Personal information
- Born: 13 July 2000 (age 25)

Chess career
- Country: Singapore
- Title: Grandmaster (2022)
- FIDE rating: 2578 (July 2026)
- Peak rating: 2601 (May 2025)

= Tin Jingyao =

Singaporean chess grandmaster (born 2000)

Tin Jingyao (张景尧, born 13 July 2000) is a Singaporean chess grandmaster. He is a five-time winner of the Singapore Chess Championship and has represented Singapore in the Chess Olympiad.

In August 2022, Tin was awarded the title of Grandmaster (GM) by FIDE and became the youngest player in Singapore to achieve the title. He is also the highest-rated Singaporean player.

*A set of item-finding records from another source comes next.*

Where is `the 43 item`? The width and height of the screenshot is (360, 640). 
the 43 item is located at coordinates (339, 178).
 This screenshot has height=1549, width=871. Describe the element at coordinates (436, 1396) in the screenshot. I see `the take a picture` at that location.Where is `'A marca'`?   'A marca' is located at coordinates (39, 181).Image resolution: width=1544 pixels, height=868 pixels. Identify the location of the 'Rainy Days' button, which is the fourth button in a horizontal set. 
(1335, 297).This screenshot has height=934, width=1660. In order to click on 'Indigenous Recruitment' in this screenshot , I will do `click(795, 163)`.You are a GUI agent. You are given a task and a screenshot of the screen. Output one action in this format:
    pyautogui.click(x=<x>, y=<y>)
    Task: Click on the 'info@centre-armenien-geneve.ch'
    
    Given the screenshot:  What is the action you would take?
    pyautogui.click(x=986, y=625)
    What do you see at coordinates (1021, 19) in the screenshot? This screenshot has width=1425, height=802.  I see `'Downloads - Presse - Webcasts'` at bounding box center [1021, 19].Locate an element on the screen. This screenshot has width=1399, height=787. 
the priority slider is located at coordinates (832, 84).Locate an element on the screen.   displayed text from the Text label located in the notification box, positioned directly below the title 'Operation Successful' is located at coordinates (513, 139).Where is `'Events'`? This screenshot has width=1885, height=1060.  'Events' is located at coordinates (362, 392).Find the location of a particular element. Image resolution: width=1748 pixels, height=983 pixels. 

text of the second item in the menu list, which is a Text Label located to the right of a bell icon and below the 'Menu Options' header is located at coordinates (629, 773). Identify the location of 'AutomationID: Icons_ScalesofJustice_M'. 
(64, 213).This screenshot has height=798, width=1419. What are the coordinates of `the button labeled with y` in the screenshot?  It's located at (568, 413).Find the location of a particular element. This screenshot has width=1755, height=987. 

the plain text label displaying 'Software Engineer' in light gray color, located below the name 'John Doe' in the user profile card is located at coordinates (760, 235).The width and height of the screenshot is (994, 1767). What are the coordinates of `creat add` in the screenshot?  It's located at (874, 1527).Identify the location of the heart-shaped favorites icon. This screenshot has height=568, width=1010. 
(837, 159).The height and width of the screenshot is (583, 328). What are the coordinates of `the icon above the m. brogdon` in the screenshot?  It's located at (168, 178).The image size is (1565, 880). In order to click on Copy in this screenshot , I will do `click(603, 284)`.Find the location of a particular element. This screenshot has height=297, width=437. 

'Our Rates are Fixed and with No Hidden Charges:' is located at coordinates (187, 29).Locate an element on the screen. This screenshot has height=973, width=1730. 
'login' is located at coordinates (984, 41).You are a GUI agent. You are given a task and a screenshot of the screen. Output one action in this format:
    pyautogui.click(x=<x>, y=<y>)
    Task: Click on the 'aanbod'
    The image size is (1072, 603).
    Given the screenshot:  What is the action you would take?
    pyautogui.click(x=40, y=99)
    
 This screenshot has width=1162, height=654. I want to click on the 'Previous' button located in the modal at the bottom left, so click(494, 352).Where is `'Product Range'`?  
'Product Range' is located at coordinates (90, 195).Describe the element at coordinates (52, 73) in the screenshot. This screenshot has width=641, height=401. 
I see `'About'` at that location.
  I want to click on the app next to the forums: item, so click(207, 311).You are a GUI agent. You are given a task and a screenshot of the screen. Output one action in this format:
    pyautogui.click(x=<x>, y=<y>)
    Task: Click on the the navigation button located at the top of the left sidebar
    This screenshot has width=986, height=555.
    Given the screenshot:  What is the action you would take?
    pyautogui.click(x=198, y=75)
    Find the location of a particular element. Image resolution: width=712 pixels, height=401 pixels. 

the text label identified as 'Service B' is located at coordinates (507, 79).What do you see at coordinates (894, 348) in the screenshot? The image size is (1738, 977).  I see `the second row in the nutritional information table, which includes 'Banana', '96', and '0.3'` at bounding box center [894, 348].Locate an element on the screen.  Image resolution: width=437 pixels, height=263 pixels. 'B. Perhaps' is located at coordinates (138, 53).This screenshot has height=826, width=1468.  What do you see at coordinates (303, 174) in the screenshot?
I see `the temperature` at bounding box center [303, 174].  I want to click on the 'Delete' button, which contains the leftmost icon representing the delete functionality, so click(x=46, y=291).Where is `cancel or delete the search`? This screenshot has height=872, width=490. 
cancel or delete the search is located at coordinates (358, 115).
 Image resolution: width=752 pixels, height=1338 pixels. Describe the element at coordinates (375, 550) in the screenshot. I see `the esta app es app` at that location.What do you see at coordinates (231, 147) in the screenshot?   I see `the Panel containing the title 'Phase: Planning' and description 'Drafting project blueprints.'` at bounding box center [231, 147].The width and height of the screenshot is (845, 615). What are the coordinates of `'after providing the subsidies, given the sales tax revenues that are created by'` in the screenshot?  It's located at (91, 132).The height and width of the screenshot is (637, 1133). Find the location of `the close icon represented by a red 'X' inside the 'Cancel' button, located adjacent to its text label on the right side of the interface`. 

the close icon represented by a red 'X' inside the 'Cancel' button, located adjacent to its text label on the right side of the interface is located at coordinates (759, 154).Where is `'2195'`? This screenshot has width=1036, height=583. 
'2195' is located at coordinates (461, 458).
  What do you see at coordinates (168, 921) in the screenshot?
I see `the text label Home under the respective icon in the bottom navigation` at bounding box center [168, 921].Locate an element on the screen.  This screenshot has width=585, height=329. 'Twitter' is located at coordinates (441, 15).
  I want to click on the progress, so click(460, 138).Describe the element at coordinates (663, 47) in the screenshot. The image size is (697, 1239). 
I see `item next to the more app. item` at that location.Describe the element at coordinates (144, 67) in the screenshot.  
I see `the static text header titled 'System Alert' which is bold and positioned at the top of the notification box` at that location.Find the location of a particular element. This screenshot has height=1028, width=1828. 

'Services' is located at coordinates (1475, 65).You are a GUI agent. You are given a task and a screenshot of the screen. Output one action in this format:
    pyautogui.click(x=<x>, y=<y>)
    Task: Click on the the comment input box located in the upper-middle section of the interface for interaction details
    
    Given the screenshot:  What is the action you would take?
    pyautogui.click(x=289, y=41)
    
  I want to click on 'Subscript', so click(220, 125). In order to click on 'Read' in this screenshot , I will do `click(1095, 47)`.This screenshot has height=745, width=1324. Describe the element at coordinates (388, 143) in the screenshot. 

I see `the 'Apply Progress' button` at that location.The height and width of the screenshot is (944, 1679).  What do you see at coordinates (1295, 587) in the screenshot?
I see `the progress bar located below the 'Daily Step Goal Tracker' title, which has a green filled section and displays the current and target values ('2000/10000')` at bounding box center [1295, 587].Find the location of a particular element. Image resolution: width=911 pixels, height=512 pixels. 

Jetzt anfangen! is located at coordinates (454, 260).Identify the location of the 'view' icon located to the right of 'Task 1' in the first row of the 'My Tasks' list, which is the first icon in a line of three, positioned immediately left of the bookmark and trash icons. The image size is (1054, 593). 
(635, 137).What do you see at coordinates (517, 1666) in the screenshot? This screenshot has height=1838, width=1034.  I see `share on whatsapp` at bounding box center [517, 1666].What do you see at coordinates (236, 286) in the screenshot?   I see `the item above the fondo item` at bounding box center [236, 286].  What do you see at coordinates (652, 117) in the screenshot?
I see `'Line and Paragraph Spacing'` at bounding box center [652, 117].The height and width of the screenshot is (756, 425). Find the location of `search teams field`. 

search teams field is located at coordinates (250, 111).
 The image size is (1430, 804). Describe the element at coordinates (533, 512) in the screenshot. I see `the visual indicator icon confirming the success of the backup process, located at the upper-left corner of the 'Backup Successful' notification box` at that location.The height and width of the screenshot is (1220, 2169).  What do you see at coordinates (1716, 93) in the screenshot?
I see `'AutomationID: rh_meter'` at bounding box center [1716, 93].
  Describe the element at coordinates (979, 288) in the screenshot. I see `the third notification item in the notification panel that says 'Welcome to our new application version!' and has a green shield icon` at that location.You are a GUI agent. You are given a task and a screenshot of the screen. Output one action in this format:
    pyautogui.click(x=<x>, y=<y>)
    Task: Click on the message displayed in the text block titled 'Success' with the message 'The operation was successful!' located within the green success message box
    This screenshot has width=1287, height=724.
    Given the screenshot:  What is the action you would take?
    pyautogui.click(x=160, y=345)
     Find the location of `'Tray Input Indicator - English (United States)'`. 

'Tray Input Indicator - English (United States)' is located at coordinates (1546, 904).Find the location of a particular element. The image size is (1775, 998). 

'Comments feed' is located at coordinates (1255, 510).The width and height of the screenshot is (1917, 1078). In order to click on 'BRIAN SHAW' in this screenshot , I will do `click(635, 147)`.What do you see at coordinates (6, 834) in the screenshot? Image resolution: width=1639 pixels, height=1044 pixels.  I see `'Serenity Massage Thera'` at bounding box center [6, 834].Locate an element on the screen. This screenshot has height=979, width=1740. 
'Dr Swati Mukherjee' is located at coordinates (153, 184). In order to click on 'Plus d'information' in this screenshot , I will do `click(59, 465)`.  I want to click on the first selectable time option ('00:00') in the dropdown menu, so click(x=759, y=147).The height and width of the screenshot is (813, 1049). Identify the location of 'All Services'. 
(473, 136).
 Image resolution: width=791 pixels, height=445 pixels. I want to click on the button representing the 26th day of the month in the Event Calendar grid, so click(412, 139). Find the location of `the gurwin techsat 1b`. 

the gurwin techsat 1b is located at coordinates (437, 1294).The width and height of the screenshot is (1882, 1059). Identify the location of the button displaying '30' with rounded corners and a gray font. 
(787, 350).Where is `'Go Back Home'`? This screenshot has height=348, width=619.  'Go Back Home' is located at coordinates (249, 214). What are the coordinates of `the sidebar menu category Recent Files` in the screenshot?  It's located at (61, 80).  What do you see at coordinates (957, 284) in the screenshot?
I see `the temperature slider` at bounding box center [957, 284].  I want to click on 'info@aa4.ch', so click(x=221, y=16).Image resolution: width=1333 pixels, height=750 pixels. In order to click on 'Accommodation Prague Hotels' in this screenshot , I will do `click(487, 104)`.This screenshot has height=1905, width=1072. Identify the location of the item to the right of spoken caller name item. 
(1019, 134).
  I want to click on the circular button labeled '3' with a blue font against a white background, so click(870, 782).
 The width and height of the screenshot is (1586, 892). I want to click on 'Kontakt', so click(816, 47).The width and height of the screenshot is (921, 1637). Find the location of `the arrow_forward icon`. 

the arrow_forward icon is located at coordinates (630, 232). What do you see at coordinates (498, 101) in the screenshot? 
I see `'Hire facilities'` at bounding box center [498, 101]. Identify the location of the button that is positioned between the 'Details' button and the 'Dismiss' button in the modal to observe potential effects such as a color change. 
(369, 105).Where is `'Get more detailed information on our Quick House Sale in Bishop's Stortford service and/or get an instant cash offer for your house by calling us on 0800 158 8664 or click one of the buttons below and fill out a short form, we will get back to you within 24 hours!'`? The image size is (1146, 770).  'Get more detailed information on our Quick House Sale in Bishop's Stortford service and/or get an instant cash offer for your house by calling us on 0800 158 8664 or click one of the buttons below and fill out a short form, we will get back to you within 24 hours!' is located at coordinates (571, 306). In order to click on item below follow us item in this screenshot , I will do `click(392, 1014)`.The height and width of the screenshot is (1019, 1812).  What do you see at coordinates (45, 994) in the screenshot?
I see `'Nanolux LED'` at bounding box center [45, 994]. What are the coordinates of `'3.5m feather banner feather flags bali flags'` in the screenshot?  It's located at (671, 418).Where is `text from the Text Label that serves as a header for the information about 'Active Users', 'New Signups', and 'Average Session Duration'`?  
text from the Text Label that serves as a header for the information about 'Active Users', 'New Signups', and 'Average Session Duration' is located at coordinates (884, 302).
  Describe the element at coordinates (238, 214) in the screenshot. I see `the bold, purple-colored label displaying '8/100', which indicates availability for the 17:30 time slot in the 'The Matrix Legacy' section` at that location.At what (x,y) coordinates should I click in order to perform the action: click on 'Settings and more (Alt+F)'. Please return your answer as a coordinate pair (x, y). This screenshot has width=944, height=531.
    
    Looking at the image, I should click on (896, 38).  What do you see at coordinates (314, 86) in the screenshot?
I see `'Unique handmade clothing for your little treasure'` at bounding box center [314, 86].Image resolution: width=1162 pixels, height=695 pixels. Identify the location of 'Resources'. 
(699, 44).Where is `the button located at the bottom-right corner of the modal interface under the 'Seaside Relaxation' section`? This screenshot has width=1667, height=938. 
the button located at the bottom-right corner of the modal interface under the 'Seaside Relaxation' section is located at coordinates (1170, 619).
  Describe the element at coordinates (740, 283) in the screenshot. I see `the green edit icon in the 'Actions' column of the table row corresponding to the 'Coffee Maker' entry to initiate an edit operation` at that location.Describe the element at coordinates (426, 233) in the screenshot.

== Early life and education ==
As of October 2022, Tin is currently pursuing a degree in computing at the National University of Singapore.

==Chess career==
Tin began playing chess in 2008. In 2010, Tin represented Singapore in the 11th ASEAN Chess Championships (Open U10 category) and won the only gold medal for Singapore.

Tin achieved his first Grandmaster norm in 2015 by winning the Asean Under-20 chess tournament and was directly awarded the title of International Master.

He has won the Singapore Chess Championship five times; in 2016, 2017, 2018, 2019 and 2021. He also represented Singapore in the Chess Olympiad in 2014 (5.5/10 on board 4), 2016 (5/10 on board 3), 2022 (7/10 on board 1) and 2024.

He qualified for the Chess World Cup 2021 where he was defeated by Timur Gareyev on tiebreaks in the first round.

Tin achieved his third Grandmaster norm at the Hanoi Grandmaster Chess Tournament in May 2022.

In December 2022, Tin finished second place in the III Elllobregat Open Chess tournament where he defeated Hans Niemann in the seventh round of the tournament.

In August 2023, Tin caused an upset by defeating super-grandmaster Shakhriyar Mamedyarov (who was the tournament's ninth seed) in the second round of the 2023 Chess World Cup. Tin advanced to the third round of a Chess World Cup for the first time, where he was defeated by Rasmus Svane.